モン族のお餅

モン(Hmong)族

モン族のお正月に欠かせないお餅

 モン(Hmong)族の人たちと私たち日本人は、祖先が同じ兄弟であるといわれるように、似たような文化をいくつも持っています。その一つが「餅つき」です。モン語では「タオぺー(ン)」と呼ばれます。

 モン族の人たちは、10月の末から11月にかけて「餅つき」をします。「餅つき」が終わったら、収穫した新米を家に運び込みます。新米を食べ始める前には、必ず、先祖に対して儀式をおこない、それから、家族みんなで食べることができるようになるのです。
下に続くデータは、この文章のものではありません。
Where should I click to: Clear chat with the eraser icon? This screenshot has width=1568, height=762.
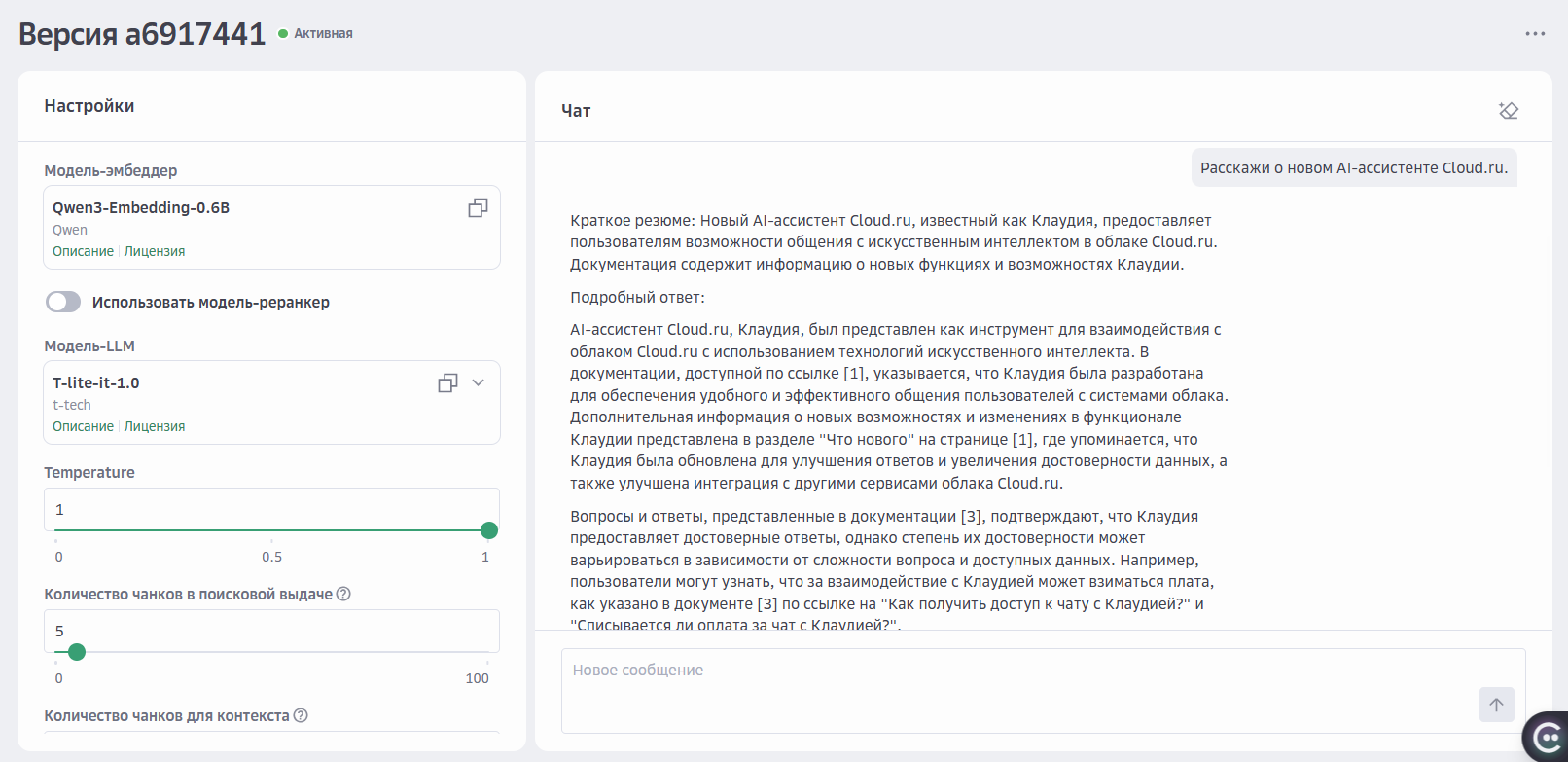[x=1509, y=111]
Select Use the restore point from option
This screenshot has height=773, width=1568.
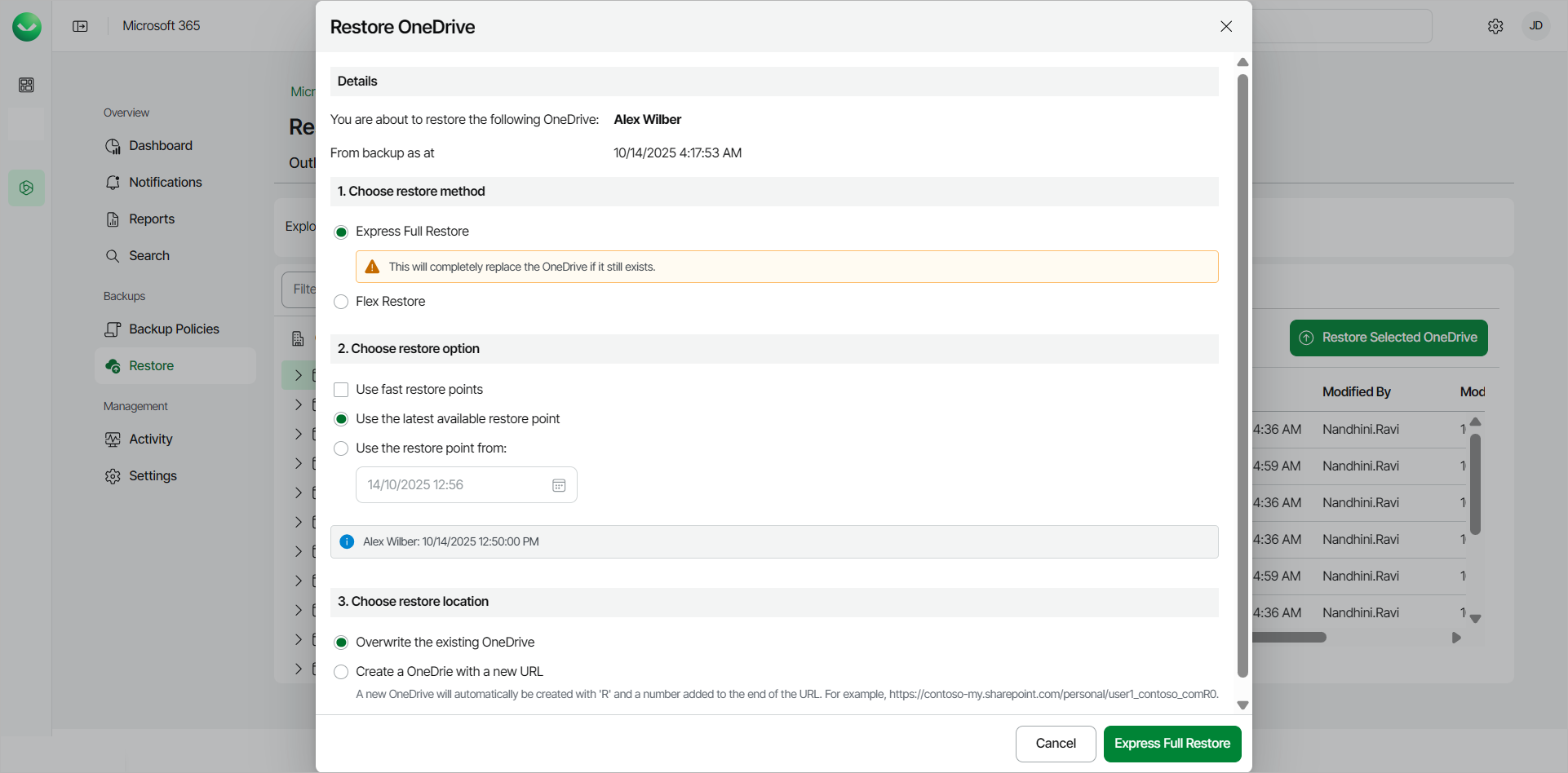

 臼は、日本のように丸形ではなく、細長い舟形です。男性二人が杵を持ち、蒸かしたもち米を、交互についていきます。しかしながら、最近では、餅つき機をつかうことも増え、臼と杵で手打ちするものは少なくなってきているようです。

モン族のお餅 織り人(Orijin)

白いお餅と赤いお餅

 日本のように白いもち米を使うこともありますが、モン族の人たちは、赤米を使うことが多くあります。つきあがったお餅は、小分けしてバナナの葉に包んで保存しておきます。

 上写真左の赤米のお餅の表面についている黄色いつぶつぶは、卵の黄身です。お餅を小分けにしていく際に、手にくっ付きにくくするために、ゆでた卵の黄身を手に塗り、丸めていくために付いたものです。
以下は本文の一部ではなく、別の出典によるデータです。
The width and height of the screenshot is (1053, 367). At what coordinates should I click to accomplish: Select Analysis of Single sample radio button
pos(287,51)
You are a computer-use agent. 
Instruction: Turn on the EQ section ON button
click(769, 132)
 でき上がったお餅は、お正月の間に食べたり、保存食として保存しておきます。

モン族のお餅 織り人(Orijin)

 お正月明けに、ラオスのモン(Hmong)族の村を訪れた時、夕食の野菜を煮ながら、その脇で、保存しておいたお餅を焼いてくれました。久しぶりに集まった親戚たちと、お餅をつまみながら、再会を喜び、近況を語り合っていました。

 まわりはカリカリに香ばしく、中はとろっと熱々でした。日本のように、お醤油などで味付けしたり、汁に入れて食べるのでもなく、お餅そのものの、お米の味を楽しむのがモン族のお餅です。
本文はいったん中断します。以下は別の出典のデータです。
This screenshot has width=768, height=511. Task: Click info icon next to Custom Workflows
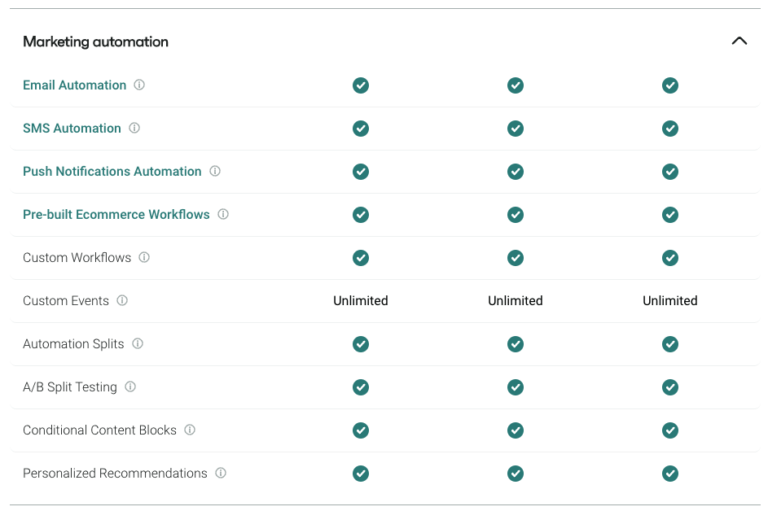pos(144,257)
 モン族の人たちにとって、「お米(新米)」はとても大きな意味を持っています。その新米を食べ始めるためにおこなう「餅つき」。モン族の人たちにとって、新年を迎えるために欠かすことのできないものです。

モン族のお餅 織り人(Orijin)

*写真はすべて筆者撮影(2017年1月撮影)
 ラオス北部のモン(Hmong)族の村にて。